The problem was, I went back to school and the wheels came off immediately. My routine relied on me have regular blocks of time at key points during the day. I tried, like a contortionist to make my routine fit my altered schedule. It didn’t come close to working. I can’t live my life based on a routine that will crumble the moment any pressure is applied. I’m fairly emotionally fragile and I have a hard time coping when everything goes to shit. I have a tendency to throw my hands in the air and say fuck it. I’m competent for what I absolutely have to be competent for and everything else just goes out the window.

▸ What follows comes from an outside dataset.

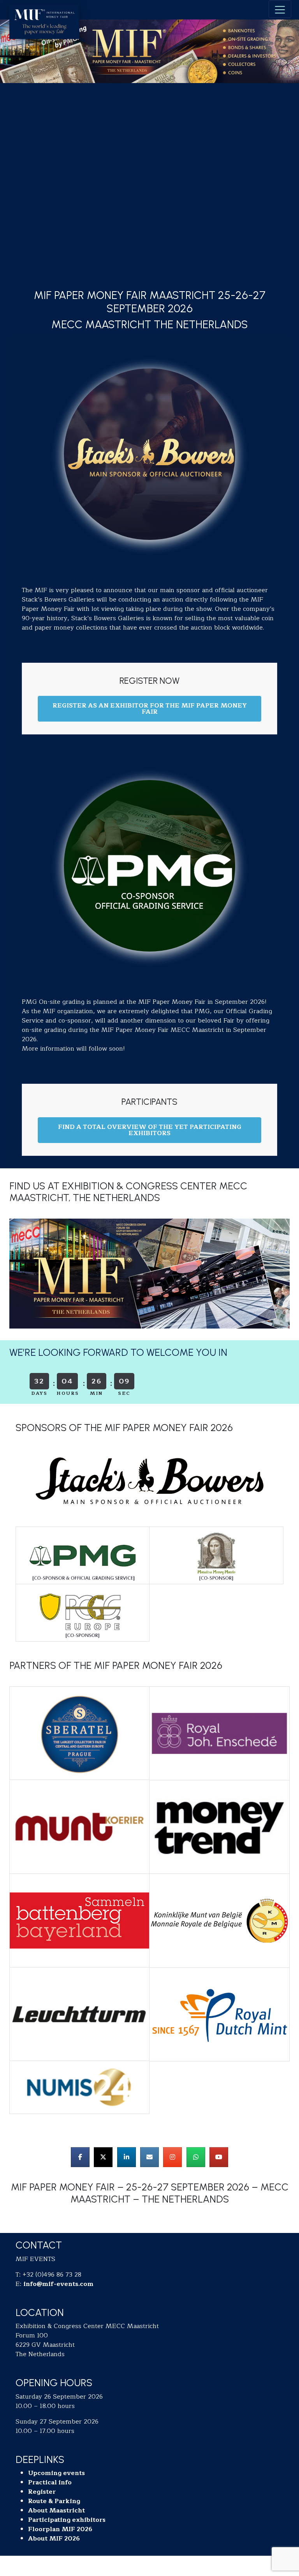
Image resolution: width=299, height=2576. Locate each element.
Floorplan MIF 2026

I’m trying my best to find a middle ground. A routine that stringent enough that I follow it, but not so stringent that when I pick up contract work or take an extra class, my entire composure goes out the window and I sit at my desk for 12-18 hours on off-days watching Letterkenny and playing Mount & Blade. For now, I’m going to try time-blocking. I’m giving myself certain times of the day where my attention belongs to a family of tasks. Right now, I’m in the blogging/social media block. I don’t know how it’ll work in the long term, but the only reason I’m writing this now is because I blocked off the time to do it. I also have time off baked into the program. After 8pm every day, I can do whatever I want. Last night I watched Double Fine Adventure and played Bannerlord. My next step is to make sure even my leisure time is a little productive, in that I’m actually exploring and enjoying media that I haven’t before. I’m about a third of the way through my buddy’s book (It’s the book listed on the main page), I could have gotten another third of the way through last night, but the call of absolutely vegging out and ceasing to be a person was much stronger. I’m hoping to get better at fighting these impulses, but it’s a battle I’ll probably fight for the rest of my life.
I wish I had the ceaseless creative energy to match my ceaseless creative ambition.